Quicksand by Nella Larsen
In his 1899 short story “The Wife of His Youth,” Charles Chesnutt tells the tale of the pretentious and conservative Mr. Ryder, a Southerner and man of mixed ancestry who runs a club known colloquially as ‘The Blue Vein Society,’ a relatively exclusive association patronized by up-and-coming members of the fictional town of Groveland who are ‘more white than black,’ that is, ‘white enough to show blue veins.’ “I have no race prejudice,” he is proud to declare, “but we people of mixed blood are the ground between the upper and the nether millstone. Our fate lies between absorption by the white race and extinction in the black.” They are words that might very well have been spoken by the fearless, brilliant, if now sadly little-read author, Nella Larsen. Indeed there is perhaps no American writer who was more haunted by and preoccupied with the punishing existential stigma of mixed-race ancestry than Larsen. Born to a white Danish mother and a black Danish West-Indian father who, as a couple, chose to cross the color line, Nella, “a visibly brown child,” writes Thadious M. Davis in his introduction to Larsen’s novel, Passing, “was raised as the lone ‘colored’ person in a family that had refashioned itself, consciously changed its name, erased its racial past, and, with the disappearance of that past, obscured familial ties to the dark child in its midst.” For this Larsen suffered all her life, inspiring in her (just as in her protagonist, Helga Crane) a desperate, often angry iconoclasm that kept her shuttling restlessly between one people and another, always searching, never satisfied, rarely if ever happy in her skin:
Helga Crane couldn’t, she told herself and others, live in America. In spite of its glamour, existence in America, even in Harlem, was for Negroes too cramped, too uncertain, too cruel; something not to be endured for a lifetime if one could escape; something demanding a courage greater than was in her. No. She couldn’t stay. Nor, she saw now, could she remain away. Leaving, she would have to come back.
Such, in broad strokes, is the story of Helga Crane in this grim, uncompromising, if highly readable and deeply worthwhile first novel. The title alone, Quicksand, is nearly sufficient to describe the painful daily crisis of so many African Americans in the 1920’s who suffered the triple curse of miscegenation (whether forced or consensual)—alienation from both the greater black and white communities, as well as from themselves. The ubiquitous and insidious racism that Larsen describes in the story of Helga Crane, in her life in the South, in Harlem, and in Copenhagen, to where, briefly, she flees, must eventually penetrate even the toughest of skins, as it does in time with hers, manifesting itself first as chronic dissatisfaction, self-censorship, insecurity, denial, and self-reproach, coupled at points with a bitter arrogance, then finally—if not inevitably—as bitterness itself, as apathy, submission, and self-loathing. Tragically, and for all of the evidence to the contrary, Helga’s problem seems to her, by the end of the novel, to stem less from the cruel and inhuman strictures of America at large as from a personal failing or flaw in her nature, from a lack within. To say, as a host of critics once did, that such an ending is overly pessimistic, is almost obscenely ridiculous—as if the pain Larsen describes was contrived for narrative effect alone, as if the novel itself has no greater function than to please us as readers. Larsen didn’t write to be clever, to exercise her imagination, to be creative; she wrote to tell the truth and, by telling the truth, to dignify her own life in all its pain and complexity. One has only to think of the recent events in Ferguson, Missouri, of the virulent, widespread, and blatantly systematic racism that still thrives in the U.S. today, to appreciate just how astute and courageous she was.

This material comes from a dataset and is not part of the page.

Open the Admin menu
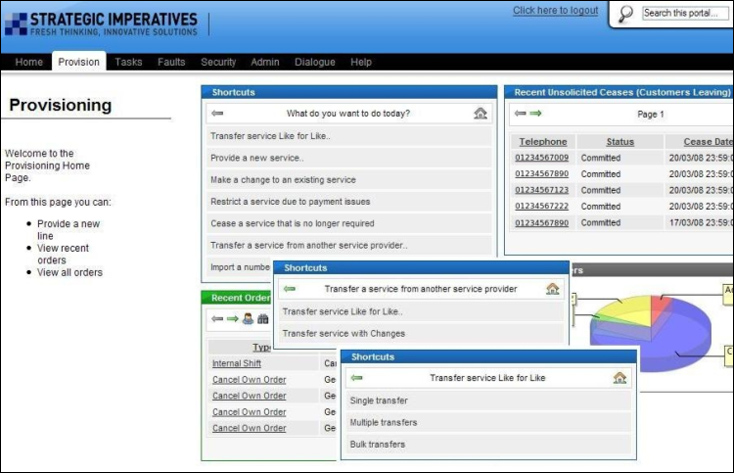The height and width of the screenshot is (473, 734). [x=265, y=62]
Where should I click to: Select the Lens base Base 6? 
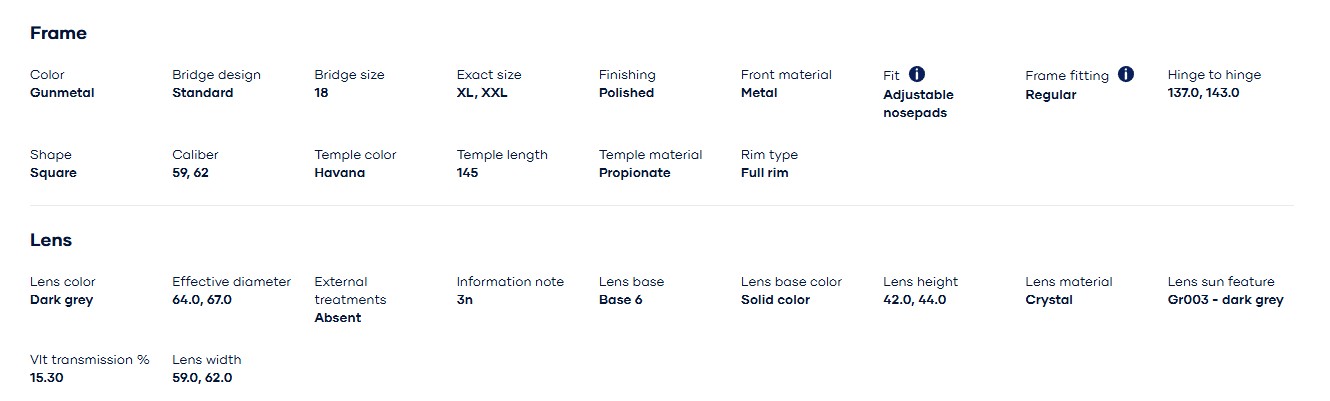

Quicksand, while available in a number of different editions, has recently been republished as part of a beautiful collection of short novels called Harlem Renaissance: Five Novels of the 1920’s. Edited by Rafia Zafar, the collection includes work by such African American greats Jean Toomer, Claude McKay, Jessie Redmon Fauset, and Wallace Thurman. There is also a companion volume called Harlem Renaissance: Five Novels of the 1930’s. Do yourself a favor and buy them both. They are beautiful books.
Nella Larsen, one of the most acclaimed and influential writers of the Harlem renaissance, was born Nellie Walker on April 13, 1891, in Chicago. She began publishing stories in the mid-1920’a and published her first novel, Quicksand, in 1928. Passing came out the following year.